The thing with this album, you can just put it on at a party and let it play. Did you structure it that way on purpose?
Rodrigo: That’s great to hear, man! I feel like if you can dance to a song, that’s always a great part of it. But the way it came out was the way it happened. We didn’t want to make the album sound like a certain way. After we made the music, we wondered what it was that we’d made. It was like, “‘Let’s let the creation take shape, then we’ll put a name to it after that.’
Paul: We wanted to keep it organic. A lot of music today sounds contrived, and I was trying to avoid that. We were just like, ‘Yo, we’re gonna put this in God’s hands, and whatever happens is gonna happen.’
Ladybug, was it a hard sell for you to join the group?
Ladybug: Not at all. I was invited to do one song, and we hit it off right away. Paul and I have vibed from day one. We’re all family, so there was no thinking about it. It was just supposed to be, ya know.
Was it different for you rhyming in Portuguese, or have you done that before?
Ladybug: I haven’t done a full verse. I used to throw in a little Portuguese here and there. I don’t know if anyone even noticed. Portuguese is my first language, so a lot of times I think in Portuguese and I write American rhymes using those cadences. I’ve always wanted to rhyme in Portuguese, so getting with Rodrigo and just making that happen, was a dream come true. It was very natural, and I want to do it more.
Given the album’s light vibe, paired with the heavy state of current events, it feels this record is coming out at the right time.
Ladybug: Definitely. And you can’t plan stuff like that, ya know. But that’s who we are as artists. We’re not defined by time and space. We just go with the flow. We go with our instincts, and it’s gonna be finished when it’s finished, and we’re gonna put it out.
Rodrigo: For me, man, in Sao Paulo, Brazil, we’re having a terrible time. The president just got impeached, and that’s not fair. So for me, when I listen to the album now, it’s a Brazil that no longer exists. You know that Sun Ra, Space is the Place feeling? I totally have that thing when I listen to this music. I feel we’re creating Brookzill knowing that Brazil itself is changing. It’s like, ‘I gotta live in Brookzill now.’

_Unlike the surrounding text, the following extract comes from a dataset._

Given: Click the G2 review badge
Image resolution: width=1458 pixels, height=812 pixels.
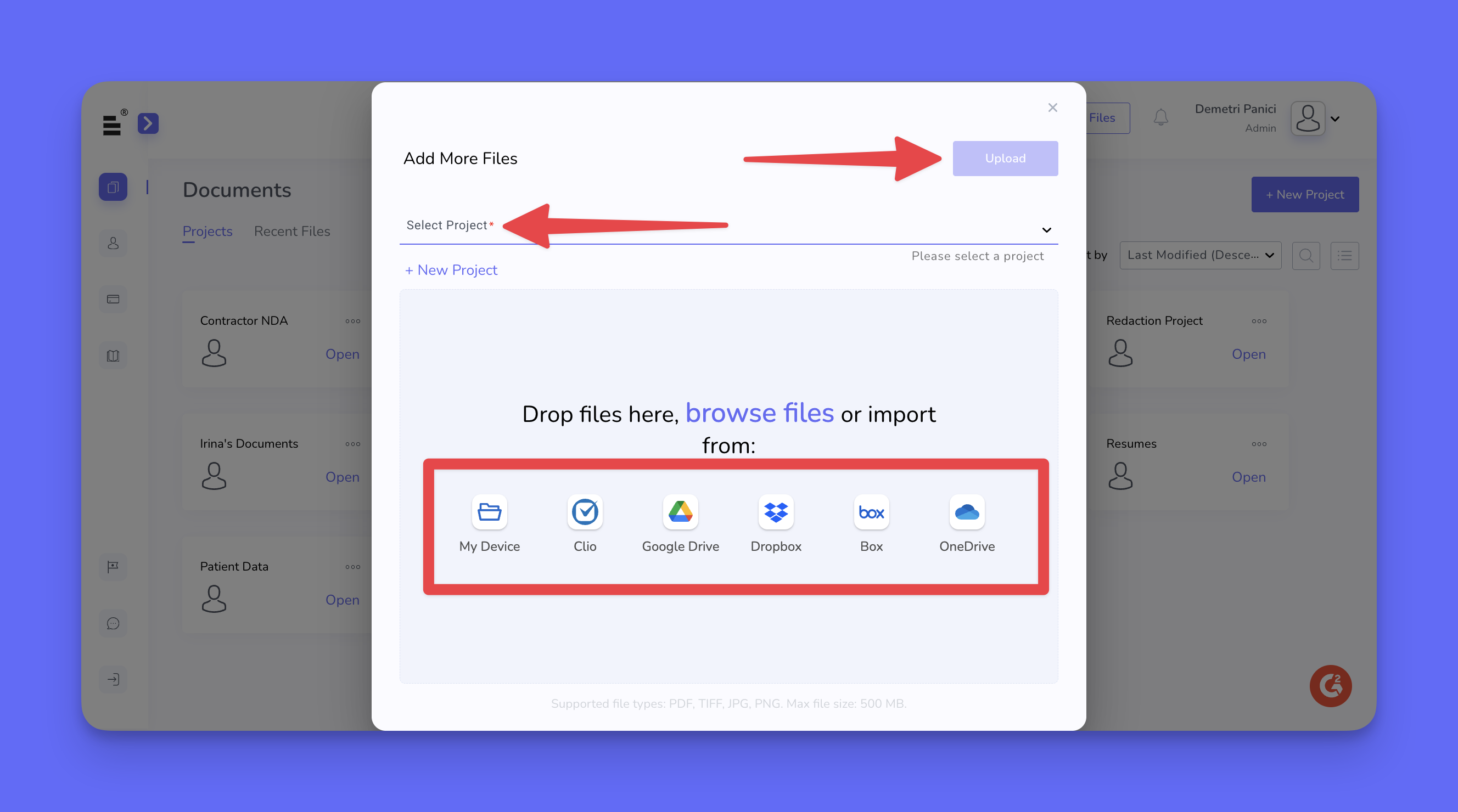Looking at the screenshot, I should point(1330,686).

Brazil was on a very nice road for people to be balanced and respect each other, and now man, with the guys who are running the country—they’re like old vampires who don’t want [balance and respect] to happen at all. So there’s a lot of hate going on. You gotta create your own place.
From what I’m hearing, it sounds like this album is very therapeutic. What is the mission statement? When the album comes out, what do you want people to take away from it?
Don Newkirk: I think the title says it: it’s a throwback to the future. It’s not just what’s old is new—it’s what’s old is more genuine. It’s not just the music, either: A lot of what’s going on now in the world is contrived. I was watching this De La Soul documentary, where they threatened to stop the show because people wouldn’t put their phones down and just have a good time. I thought that was heavy, because that’s a ‘today’ phenomenon. That’s not something that happened in the golden age of hip-hop coming up. People were there to party and have a good time. The future should be a throwback—right now, at least.
I was trying to listen to a couple albums on the way here, and I started skipping a lot. Like, ‘Man, I like this artist, but I’m just skipping.’ Some of them, I couldn’t get 40 seconds in. We’re trying to get people back, man. The takeaway is love, family and a praise to the gods. The whole album is a praise to whatever god you hold high.